++++ DATASET ++++

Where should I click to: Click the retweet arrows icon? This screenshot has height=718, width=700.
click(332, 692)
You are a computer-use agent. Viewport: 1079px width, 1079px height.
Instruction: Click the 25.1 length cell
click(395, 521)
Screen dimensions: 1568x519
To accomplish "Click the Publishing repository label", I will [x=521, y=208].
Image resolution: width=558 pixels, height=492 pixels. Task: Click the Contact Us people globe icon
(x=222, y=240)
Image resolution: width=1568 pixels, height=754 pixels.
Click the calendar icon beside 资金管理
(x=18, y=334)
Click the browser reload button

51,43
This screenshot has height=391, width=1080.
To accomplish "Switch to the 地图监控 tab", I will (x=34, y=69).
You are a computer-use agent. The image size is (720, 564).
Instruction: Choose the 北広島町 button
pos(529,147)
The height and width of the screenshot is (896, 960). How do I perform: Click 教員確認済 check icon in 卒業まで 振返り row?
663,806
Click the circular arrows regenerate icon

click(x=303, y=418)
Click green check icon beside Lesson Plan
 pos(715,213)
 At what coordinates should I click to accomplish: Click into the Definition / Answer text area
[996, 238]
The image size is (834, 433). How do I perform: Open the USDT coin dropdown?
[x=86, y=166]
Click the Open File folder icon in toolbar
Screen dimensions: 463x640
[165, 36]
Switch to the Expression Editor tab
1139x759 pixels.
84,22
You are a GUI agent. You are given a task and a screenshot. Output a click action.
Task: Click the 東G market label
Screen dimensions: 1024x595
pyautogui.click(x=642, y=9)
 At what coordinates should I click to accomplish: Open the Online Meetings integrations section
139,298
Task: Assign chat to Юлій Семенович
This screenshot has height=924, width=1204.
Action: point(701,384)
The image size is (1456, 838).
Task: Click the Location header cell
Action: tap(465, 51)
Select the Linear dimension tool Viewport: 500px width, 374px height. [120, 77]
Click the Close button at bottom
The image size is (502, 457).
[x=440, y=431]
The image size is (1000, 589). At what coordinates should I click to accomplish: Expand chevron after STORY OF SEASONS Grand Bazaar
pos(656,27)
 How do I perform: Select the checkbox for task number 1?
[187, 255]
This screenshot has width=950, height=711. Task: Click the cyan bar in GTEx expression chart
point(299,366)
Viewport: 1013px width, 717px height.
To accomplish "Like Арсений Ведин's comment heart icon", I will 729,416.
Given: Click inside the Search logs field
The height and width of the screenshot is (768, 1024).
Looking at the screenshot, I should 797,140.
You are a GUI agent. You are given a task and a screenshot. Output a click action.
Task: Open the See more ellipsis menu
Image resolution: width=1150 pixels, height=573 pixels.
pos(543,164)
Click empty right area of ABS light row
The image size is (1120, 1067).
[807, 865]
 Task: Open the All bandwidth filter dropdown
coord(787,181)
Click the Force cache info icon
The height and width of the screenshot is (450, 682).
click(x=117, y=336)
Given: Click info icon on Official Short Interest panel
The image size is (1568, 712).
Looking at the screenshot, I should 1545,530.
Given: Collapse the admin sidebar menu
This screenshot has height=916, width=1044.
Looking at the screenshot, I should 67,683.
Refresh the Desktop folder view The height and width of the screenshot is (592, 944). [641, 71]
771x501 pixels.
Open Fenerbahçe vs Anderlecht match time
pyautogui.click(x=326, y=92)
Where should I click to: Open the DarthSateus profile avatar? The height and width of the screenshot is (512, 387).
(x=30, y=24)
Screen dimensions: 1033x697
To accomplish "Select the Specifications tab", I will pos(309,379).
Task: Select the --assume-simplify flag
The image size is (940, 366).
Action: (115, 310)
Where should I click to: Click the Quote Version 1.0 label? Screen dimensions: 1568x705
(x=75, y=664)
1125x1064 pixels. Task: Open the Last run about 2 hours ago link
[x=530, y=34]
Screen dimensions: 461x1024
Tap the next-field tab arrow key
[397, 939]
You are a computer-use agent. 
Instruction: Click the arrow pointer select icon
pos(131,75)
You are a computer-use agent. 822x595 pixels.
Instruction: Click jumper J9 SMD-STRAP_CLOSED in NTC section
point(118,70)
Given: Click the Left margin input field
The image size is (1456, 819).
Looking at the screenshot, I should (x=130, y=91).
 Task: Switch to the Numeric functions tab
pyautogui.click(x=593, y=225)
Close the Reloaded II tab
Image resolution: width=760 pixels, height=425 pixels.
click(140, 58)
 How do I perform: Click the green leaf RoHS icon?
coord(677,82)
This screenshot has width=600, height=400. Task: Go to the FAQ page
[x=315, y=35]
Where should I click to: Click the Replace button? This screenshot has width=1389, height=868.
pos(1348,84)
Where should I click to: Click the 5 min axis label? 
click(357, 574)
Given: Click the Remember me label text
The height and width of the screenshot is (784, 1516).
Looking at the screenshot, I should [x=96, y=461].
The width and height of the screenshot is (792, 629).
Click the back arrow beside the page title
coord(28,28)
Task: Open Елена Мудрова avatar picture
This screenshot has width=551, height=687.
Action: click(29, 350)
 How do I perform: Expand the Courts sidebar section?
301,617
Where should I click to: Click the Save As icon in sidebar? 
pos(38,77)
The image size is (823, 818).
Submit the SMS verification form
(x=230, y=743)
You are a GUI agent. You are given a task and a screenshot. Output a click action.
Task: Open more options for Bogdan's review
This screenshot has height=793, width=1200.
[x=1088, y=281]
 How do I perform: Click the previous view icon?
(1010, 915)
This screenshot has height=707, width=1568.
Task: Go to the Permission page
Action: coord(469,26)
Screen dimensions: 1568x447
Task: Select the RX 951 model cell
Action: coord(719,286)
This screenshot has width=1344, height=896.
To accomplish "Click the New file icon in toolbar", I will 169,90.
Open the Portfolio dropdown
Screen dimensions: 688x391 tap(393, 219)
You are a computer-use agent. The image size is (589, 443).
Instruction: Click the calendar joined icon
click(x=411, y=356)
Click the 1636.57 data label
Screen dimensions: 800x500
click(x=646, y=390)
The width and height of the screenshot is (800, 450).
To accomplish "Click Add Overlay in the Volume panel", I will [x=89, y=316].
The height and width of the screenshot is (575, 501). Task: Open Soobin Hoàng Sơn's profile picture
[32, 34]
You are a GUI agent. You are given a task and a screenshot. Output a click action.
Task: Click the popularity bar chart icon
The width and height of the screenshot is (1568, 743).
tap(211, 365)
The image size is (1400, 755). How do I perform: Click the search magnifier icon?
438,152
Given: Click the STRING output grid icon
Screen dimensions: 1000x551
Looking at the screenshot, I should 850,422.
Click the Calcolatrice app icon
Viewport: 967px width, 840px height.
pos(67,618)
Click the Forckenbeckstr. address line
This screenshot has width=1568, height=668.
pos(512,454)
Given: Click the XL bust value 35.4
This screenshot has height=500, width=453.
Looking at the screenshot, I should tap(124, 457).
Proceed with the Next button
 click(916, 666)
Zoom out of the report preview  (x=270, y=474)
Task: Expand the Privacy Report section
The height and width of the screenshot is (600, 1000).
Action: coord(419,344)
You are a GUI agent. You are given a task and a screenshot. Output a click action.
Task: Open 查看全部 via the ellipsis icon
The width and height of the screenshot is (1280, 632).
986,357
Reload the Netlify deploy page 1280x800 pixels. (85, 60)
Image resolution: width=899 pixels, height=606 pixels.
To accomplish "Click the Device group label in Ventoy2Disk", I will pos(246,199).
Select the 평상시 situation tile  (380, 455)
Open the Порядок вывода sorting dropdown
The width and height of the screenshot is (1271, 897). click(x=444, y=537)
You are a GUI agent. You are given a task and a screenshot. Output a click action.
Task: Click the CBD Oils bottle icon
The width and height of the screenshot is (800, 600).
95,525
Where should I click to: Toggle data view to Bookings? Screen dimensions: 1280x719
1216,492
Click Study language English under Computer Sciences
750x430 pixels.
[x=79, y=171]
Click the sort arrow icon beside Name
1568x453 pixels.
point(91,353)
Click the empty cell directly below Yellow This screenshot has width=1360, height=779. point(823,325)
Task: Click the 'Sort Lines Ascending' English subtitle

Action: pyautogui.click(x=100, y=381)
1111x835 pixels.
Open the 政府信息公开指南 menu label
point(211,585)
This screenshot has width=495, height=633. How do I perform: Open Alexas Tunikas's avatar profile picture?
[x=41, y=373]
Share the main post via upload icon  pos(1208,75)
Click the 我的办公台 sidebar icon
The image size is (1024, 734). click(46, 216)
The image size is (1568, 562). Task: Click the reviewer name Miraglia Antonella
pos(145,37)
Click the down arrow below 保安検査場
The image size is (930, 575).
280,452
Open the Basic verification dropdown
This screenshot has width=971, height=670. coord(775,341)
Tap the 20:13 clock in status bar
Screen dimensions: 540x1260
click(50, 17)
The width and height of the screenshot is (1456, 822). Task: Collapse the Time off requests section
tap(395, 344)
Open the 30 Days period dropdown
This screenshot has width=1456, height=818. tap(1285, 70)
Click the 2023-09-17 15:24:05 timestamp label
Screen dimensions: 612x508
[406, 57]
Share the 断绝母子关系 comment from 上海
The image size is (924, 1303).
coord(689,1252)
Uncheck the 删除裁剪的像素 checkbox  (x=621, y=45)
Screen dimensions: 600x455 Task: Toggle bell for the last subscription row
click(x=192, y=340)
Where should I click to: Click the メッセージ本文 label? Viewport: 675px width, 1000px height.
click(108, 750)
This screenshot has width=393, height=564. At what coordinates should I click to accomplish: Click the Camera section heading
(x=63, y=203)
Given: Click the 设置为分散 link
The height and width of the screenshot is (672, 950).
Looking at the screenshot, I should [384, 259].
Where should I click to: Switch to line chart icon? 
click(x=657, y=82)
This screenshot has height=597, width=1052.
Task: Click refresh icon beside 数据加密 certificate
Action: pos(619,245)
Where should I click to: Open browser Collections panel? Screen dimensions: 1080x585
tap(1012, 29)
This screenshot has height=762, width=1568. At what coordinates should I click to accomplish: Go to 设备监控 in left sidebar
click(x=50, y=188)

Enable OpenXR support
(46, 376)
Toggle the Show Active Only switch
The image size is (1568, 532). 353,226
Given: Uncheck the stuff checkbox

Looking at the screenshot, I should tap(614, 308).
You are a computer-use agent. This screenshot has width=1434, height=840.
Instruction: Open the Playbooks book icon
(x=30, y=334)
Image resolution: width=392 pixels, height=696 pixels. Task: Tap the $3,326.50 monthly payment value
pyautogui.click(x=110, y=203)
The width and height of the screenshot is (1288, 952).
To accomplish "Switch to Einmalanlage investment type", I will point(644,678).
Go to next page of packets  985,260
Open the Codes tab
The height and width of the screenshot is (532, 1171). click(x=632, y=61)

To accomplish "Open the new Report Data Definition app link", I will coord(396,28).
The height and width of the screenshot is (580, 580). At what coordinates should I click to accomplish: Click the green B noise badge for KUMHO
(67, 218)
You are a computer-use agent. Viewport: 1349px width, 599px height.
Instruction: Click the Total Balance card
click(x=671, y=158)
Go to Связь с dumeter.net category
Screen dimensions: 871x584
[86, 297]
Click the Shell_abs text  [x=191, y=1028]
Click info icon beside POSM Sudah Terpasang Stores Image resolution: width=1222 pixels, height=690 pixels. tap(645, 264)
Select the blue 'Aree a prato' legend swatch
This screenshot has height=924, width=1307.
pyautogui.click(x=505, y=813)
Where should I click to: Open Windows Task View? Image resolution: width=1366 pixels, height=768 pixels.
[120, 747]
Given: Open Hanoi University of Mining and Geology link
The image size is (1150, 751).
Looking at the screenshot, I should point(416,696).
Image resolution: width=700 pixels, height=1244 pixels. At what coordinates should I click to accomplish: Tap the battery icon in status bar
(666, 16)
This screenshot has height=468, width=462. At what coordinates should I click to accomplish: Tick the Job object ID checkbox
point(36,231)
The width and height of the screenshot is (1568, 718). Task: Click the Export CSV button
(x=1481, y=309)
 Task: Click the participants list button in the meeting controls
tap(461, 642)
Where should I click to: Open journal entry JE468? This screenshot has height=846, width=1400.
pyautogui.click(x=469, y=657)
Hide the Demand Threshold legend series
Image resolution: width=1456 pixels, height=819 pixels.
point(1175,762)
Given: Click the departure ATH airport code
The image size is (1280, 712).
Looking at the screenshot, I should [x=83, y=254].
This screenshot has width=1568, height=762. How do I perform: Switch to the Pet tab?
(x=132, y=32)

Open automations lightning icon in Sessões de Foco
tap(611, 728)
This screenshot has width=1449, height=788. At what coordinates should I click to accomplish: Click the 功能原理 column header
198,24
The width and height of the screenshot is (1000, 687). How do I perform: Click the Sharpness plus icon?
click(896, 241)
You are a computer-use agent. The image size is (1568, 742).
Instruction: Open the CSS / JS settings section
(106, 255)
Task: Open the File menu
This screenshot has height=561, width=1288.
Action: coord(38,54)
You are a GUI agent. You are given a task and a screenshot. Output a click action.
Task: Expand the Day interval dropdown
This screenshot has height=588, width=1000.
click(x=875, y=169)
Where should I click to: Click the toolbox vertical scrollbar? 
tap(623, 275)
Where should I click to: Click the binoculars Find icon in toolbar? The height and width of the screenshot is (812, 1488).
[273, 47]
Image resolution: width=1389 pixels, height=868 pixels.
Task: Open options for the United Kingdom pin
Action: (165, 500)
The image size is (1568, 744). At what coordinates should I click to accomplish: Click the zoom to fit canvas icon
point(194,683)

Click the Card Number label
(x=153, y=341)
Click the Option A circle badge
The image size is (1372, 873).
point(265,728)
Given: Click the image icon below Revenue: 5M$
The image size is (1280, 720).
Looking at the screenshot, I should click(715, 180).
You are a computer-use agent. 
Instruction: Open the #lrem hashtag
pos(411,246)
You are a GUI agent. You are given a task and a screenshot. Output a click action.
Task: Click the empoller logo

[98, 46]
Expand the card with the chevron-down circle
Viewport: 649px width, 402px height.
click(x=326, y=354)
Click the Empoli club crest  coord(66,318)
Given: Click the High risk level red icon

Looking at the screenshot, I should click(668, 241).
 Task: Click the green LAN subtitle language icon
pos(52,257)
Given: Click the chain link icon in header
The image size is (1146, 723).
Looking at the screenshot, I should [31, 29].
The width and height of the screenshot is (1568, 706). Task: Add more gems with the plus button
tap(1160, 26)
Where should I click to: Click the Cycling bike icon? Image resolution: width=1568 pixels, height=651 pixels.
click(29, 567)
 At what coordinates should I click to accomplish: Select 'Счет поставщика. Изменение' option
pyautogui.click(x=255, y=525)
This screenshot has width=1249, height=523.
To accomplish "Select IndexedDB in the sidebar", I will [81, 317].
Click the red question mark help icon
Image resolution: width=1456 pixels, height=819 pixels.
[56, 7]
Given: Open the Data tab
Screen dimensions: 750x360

++++

**TASK TO COMPLETE:**
Show all lines in the preceding material that have "ellipsis" in them.

**TASK OUTPUT:**
Task: Open the See more ellipsis menu
Task: Open 查看全部 via the ellipsis icon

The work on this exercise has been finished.